Bad interviews can go both ways. In my opinion, the biggest contributing factor to a bad interview is underestimating its importance and formality.
For students, this simply means remembering your audience and your purpose. You are not talking to your frat brothers or family friends. In an effort to relate to or bond with your interviewer, you don't need to find common personal ground or use street slang. Instead, you want to be professional and prepared to talk about how you plan to contribute to the overall organization. You want to show that you are reliable and you will be a good fit for the company. That you are someone they could and should invest in. That you are committed to the company's purpose. That's not to say that you can't relax, be fun or easy-going. You want to show your personality too. But even if your interviewer does or says something unconventional, remember that your job is ultimately to impress whether you take or even want the job.
It's also important to remember that you are observing them as well through this process. The hiring manager is the face of the company. Ask yourself what kind of impression this person gives.
Recently, one of my students was super excited about a job interview but returned from the experience confused and disappointed. First, it was conducted in a bar during lunch time (the student was not 21). The company rep ordered a drink. She also had a gaggle of friends at the bar waiting for her to finish the interview so she could come join them. Her manner was flippant and a little too relaxed. The interview felt rushed and meaningless as the student couldn't join the party and felt like the rep was hurrying through it so she could get back to her friends.

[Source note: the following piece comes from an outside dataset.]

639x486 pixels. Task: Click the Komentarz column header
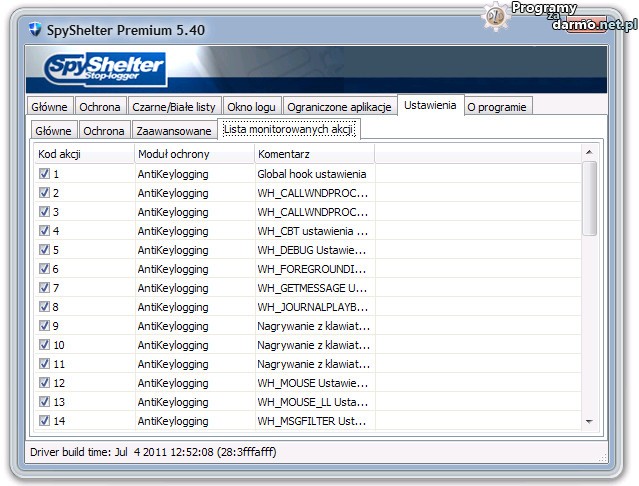click(314, 154)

Surprisingly, the student was offered the job. She declined because she got a weird vibe from the interview and felt that the offer had nothing to do with her specific talents--she was just a warm body. Then a VP called her into the office for an interview. The VP took the opposite tactic. She promised that the student would have a huge role in the operation and was ready to give the student whatever opportunity she wanted.

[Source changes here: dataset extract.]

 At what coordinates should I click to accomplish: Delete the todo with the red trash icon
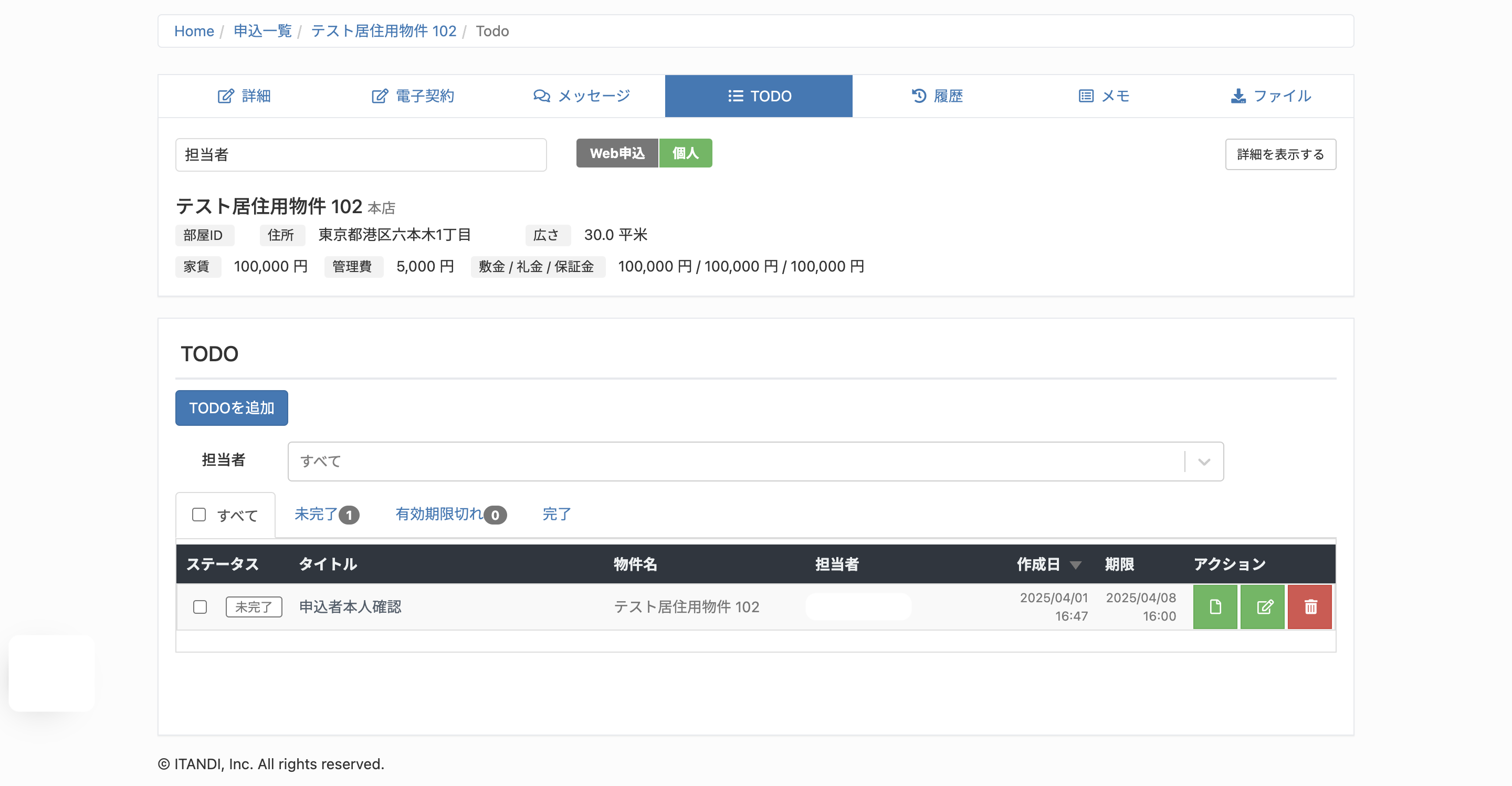1310,606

My student didn't know what to make of the experience. It seemed like a good job, but then it seemed like a job that was too big for her. Why were they ready to to promise her the world all of a sudden? I told her to trust her gut and keep interviewing at other places. The first interview seemed haphazard and disorganized and the last one seemed desperate. Neither were particularly professional or appealing.
In this particular case, the interview was a clear window into how the organization runs its business. But often times an interview will feel formulaic and removed. In that instance, it's important for both sides to push past the first impression. Before deciding on an offer, you can ask to meet with other employees at various levels. Ask tough questions. Ask about higher level operations and company vision. Come early for your interview, sit in the lobby and just observe. What is the company culture like? Is it obvious who's in charge? Is there an undercurrent of fear or respect? Are people busy or bored? Do people seem happy or engaged?
Use all of these inputs to make an assessment about whether or not the organization is right for you. Chances are, you will be there for at least a year which can feel like an eternity if it's not a good fit. Conversely, if it is a good fit, you can sink your teeth in and grow with a company that values your input. Going to work everyday can be an exciting challenge, not just a grind.